Alternatively, if customer prefer to ignore the error for these roles and would like to proceed beyond with incremental reconciliation in future, then customer can set the Sync Token job parameter value to the latest token value listed in the error message. For example, for the above sample message, the Sync Token job parameter value would be: <Integer>4204</Integer>
In case of group membership full reconciliation or group hierarchy full reconciliation, if any of the user(s) and/or group(s) reconciled does not exist in OIG, then the job would report failed status for the missing user and/or group in all subsequent runs.

Ensuring identity Tables Data Synchronization With Child Form Tables

During group membership reconciliation and group hierarchy reconciliation, the reconciliaiton engine updates the child form table corresponding to each recon event data in reconciliation batch. When reconciliation engine triggers post process orchestration for each reconciliation batch, the post process handlers fetches the child form entry corresponding to each recon event in batch and updates OIG's identity relation tables.

Under situations where reconciliaiton post process handler fails to synchronize the child form data with identity table, it is possible to remediate the data inconsistence between the tables by executing following jobs:

Sync Group Membership with SSO Form Table:
For each user in parent form, this job synchronizes membership child form data with USG table. This job accepts an 'Group Membership Child Form Table' name as input parameter and it is assigned a default value. If membership child form table name is different in customer's deployment, then this parameter has to be assigned with appropriate value.
Sync Group Hierarchy with SSO Form Table:
For each role in parent form, this job synchronizes role relationship data with GPG table. Child form table name for role relationship is fixed for a deployment and hence, this job does not accept child form table name as input.

2.7 Configuring User Defined Fields with SSO

You can configure custom attributes or user-defined fields (UDFs) with SSO.

Note:

Role UDFs are not supported.

To do so, complete the following steps:

Create the UDFs for OIG. For more information, see Creating a Custom Attribute.

Note:
Do not specify any value for the LDAP Attribute in the Create Text Field page.
Add the UDF into the Create User Form. For more information, see Adding a Custom Attribute Category into Create User Form in Administering Oracle Identity Governance.
Add UDF to the SSO target application instance. For more information, see Adding Attribute in Performing Self Service Tasks with Oracle Identity Governance.
Add UDF to the SSO trusted application instance. For more information, see Providing Schema Information for Authoritative Application in Performing Self Service Tasks with Oracle Identity Governance.

2.8 Known Limitations and Workarounds in OIG-OAM Integration

Learn more about the known issue and limitations in OIG-OAM Integration.

Some of the known limitation in OIG-OAM Integration:

Do not request the SSO target application.
Do not use SSO target application for access policy.
Do not disable or manually remove the SSO target application.
Do not disable or manually remove the SSO target application entitlements.
SSO target application UI forms are not available out-of-box.
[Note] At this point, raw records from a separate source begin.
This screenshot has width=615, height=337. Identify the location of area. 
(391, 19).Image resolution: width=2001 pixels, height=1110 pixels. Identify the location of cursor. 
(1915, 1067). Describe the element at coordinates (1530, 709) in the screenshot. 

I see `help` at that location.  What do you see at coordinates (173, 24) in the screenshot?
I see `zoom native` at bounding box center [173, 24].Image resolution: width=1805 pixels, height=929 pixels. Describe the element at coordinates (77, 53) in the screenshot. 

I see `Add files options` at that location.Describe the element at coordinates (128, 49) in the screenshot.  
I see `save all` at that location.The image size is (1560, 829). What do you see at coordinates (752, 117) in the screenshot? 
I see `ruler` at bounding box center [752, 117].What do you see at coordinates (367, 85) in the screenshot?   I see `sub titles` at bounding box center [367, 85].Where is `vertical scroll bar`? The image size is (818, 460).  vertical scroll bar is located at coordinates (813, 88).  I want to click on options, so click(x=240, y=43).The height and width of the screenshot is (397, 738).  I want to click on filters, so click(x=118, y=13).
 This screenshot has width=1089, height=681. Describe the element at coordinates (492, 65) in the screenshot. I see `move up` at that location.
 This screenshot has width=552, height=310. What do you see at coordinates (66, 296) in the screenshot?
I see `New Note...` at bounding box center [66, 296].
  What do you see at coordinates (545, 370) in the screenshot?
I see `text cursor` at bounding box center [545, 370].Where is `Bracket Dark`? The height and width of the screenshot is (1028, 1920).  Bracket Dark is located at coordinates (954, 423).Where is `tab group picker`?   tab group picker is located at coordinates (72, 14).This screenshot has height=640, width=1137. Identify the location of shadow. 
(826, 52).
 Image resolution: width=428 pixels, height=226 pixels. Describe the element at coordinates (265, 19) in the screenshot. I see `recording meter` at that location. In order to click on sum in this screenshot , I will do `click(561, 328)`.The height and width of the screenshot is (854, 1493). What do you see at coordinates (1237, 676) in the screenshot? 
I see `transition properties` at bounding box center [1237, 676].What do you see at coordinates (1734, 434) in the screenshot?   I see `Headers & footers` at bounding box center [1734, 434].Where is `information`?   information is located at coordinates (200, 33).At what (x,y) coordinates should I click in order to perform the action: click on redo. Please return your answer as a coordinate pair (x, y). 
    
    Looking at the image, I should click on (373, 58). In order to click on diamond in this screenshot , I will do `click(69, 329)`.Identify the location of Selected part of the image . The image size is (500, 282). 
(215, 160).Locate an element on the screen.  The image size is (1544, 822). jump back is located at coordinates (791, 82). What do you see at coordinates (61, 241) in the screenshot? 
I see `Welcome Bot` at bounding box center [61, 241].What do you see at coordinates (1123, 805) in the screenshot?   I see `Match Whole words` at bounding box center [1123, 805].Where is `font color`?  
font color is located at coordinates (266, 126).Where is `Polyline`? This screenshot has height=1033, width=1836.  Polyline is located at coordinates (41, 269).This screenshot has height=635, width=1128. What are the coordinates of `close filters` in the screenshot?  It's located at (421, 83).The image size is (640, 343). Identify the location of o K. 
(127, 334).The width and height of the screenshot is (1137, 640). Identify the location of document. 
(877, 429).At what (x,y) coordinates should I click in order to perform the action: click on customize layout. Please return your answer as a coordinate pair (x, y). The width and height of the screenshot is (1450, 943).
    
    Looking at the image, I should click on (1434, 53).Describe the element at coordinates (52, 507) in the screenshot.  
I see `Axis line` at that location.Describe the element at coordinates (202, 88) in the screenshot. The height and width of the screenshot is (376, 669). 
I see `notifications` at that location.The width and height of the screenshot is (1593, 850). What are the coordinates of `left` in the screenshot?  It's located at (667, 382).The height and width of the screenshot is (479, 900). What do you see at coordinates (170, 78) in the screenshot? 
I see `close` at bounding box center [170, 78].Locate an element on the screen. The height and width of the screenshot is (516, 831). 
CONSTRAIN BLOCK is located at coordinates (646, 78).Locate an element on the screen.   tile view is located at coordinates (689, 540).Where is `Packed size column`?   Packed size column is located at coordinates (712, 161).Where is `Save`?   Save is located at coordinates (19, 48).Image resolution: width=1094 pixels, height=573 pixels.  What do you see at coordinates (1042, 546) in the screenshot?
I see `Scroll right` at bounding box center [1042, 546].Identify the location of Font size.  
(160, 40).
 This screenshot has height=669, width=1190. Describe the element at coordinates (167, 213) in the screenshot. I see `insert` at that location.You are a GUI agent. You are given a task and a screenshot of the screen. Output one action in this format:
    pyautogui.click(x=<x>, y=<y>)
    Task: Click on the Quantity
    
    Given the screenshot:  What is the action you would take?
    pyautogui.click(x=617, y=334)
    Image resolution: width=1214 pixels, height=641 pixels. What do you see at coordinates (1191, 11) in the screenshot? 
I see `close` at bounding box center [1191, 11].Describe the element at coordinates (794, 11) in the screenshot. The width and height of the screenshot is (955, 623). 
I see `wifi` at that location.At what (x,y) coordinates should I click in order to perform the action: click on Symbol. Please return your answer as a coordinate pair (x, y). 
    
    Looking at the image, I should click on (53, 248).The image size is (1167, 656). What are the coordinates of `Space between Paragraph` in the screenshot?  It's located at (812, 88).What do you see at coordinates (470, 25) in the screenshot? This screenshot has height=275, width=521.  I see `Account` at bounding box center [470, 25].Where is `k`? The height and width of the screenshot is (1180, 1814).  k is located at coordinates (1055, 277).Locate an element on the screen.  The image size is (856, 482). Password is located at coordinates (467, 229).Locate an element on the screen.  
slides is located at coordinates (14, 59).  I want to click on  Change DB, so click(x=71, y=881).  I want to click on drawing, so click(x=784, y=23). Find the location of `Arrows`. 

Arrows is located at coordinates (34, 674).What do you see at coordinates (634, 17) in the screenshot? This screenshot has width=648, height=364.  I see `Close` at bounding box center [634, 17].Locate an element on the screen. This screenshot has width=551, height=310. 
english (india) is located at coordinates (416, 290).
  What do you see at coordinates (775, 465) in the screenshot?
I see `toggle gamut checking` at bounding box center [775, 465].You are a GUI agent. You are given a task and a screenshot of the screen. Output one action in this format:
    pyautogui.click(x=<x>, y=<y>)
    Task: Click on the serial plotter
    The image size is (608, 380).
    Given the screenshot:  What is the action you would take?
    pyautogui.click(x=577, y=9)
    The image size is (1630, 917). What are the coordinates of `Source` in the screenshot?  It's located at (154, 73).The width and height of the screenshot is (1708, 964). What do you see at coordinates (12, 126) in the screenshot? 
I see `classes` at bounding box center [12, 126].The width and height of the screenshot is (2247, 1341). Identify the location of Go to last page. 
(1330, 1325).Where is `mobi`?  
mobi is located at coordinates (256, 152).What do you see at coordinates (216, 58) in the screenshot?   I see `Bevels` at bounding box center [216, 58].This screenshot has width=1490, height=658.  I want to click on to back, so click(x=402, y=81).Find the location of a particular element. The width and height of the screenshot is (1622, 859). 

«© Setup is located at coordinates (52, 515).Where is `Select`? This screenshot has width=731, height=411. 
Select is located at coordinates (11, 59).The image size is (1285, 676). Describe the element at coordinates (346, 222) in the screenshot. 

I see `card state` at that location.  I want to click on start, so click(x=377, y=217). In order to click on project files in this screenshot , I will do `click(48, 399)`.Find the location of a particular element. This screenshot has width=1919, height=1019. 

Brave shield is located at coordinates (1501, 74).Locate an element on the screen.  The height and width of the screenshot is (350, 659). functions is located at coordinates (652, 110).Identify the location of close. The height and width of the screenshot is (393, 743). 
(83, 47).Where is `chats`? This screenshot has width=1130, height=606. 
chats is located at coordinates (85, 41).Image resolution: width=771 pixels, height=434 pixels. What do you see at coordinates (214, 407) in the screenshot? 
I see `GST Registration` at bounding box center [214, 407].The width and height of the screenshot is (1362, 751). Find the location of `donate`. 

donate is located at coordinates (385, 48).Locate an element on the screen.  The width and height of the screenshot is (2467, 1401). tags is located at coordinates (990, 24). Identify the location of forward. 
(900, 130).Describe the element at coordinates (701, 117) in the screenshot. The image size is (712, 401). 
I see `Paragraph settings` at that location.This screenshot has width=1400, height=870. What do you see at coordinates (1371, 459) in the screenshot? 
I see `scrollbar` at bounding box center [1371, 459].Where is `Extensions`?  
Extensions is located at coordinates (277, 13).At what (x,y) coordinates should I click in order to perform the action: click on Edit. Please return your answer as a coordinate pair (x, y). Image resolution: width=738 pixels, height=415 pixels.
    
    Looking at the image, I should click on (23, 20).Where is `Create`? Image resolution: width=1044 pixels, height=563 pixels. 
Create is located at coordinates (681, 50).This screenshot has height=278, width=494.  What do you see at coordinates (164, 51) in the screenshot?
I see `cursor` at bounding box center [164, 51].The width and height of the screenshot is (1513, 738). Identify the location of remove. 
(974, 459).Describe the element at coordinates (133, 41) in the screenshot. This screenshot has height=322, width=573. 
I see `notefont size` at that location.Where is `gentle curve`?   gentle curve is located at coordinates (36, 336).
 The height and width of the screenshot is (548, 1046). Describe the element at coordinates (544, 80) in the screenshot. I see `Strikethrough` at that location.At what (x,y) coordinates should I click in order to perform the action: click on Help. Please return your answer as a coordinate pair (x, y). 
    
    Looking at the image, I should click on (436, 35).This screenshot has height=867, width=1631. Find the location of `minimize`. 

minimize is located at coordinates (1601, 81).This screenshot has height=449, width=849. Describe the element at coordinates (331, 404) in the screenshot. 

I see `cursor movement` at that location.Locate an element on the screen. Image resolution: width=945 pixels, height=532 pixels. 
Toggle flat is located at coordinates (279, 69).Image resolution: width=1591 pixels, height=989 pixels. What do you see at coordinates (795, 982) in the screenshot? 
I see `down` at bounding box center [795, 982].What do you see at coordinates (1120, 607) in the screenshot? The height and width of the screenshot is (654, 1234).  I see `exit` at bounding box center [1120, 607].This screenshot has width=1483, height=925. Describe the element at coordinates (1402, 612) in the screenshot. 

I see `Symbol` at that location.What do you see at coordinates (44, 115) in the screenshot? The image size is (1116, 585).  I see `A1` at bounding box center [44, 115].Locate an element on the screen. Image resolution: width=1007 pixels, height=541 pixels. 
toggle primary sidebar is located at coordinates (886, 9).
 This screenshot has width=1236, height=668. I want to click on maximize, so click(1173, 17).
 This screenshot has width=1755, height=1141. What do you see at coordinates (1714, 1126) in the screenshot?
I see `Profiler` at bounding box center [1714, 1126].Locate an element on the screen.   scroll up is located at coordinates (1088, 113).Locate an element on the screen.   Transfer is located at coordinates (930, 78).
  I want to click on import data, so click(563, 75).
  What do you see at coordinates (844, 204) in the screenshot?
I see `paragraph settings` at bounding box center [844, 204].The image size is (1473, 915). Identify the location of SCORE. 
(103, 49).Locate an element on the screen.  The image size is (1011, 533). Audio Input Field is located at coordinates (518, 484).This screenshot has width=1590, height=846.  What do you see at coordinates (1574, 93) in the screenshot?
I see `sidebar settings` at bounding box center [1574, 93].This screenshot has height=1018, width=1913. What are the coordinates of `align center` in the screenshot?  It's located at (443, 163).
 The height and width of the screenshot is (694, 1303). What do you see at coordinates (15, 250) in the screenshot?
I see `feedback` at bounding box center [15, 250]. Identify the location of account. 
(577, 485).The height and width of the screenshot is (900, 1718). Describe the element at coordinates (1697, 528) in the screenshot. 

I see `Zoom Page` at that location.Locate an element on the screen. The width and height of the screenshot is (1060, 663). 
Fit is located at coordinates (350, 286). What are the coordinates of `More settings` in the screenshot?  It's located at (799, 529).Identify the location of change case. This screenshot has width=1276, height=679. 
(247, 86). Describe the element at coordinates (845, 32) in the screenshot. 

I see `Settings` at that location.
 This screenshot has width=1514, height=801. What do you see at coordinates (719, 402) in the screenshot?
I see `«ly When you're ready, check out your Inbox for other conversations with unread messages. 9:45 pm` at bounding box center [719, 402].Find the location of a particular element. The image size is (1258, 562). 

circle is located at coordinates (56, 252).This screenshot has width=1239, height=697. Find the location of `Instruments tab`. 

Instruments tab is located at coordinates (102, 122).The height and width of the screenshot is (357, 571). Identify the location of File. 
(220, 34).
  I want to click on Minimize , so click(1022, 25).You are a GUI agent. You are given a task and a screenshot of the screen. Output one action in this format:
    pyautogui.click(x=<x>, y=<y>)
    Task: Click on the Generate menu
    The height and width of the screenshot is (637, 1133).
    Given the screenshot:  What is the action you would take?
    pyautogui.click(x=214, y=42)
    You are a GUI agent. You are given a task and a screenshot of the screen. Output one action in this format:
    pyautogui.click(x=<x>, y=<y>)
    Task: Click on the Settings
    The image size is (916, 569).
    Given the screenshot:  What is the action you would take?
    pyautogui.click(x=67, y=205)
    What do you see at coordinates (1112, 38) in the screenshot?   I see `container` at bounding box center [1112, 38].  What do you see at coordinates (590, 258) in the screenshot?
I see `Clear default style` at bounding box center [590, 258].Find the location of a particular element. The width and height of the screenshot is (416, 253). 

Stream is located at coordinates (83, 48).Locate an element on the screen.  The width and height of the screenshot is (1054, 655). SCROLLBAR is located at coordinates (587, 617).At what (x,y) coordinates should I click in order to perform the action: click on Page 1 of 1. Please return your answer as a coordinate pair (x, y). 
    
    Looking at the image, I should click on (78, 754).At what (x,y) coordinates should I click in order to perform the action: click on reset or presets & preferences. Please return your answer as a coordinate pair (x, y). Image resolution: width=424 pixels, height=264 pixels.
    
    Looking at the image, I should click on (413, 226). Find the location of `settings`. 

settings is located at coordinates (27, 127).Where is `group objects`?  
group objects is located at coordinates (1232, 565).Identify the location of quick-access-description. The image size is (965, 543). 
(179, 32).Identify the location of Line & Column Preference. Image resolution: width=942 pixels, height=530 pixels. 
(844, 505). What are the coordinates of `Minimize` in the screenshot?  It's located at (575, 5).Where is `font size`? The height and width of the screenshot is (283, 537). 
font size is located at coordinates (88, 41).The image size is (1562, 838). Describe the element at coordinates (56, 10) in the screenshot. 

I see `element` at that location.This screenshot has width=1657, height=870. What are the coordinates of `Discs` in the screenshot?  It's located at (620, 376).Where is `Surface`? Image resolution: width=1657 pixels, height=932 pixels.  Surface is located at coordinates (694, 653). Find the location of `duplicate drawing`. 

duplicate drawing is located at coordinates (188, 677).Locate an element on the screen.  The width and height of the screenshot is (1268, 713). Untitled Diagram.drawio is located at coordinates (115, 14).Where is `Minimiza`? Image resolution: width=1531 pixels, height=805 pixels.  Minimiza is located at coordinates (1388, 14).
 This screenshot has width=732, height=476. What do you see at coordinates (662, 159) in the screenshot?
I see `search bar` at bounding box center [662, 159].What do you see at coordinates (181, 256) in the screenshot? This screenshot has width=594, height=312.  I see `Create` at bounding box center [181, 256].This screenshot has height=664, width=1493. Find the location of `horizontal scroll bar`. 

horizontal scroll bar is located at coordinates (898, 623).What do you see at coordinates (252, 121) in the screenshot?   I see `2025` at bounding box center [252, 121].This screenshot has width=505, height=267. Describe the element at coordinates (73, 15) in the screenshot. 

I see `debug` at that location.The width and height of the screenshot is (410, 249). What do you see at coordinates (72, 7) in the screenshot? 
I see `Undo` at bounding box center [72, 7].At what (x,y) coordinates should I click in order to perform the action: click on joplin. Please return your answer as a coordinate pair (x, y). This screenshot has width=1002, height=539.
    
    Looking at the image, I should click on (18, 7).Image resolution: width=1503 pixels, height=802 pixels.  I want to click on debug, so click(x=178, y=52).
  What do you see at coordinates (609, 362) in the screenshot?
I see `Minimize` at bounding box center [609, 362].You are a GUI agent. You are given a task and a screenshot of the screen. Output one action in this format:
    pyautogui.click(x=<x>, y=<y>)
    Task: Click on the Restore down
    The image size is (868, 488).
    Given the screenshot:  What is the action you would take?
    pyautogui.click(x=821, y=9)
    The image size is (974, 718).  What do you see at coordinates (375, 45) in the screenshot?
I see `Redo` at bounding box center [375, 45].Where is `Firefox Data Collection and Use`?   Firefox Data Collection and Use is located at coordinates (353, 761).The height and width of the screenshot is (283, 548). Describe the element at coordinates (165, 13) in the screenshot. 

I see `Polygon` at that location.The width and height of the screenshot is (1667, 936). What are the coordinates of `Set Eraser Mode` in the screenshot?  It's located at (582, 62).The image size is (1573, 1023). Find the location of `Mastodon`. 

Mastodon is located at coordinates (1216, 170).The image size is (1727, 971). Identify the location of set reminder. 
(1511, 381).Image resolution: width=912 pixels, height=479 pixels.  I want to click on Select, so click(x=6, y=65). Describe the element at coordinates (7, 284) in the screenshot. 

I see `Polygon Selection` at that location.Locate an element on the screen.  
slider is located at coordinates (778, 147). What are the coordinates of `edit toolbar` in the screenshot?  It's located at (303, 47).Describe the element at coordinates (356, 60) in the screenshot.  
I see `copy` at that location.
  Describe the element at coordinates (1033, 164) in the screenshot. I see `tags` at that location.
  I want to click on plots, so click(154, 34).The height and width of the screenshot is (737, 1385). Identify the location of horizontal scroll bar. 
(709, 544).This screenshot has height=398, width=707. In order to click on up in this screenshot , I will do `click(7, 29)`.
You can generate them from the Oracle Identity System Administration Console.
When you clone a SSO target application, the new cloned application can be used for provisioning and reconciliation operations. Do not clone the SSO target application to support SSO integration.
Role User-Defined Fields (UDFs) are not supported.

For more Oracle Identity Governance Integration Issues and Workarounds, see Integration Issues and Workarounds in Release Notes for Oracle Identity Management.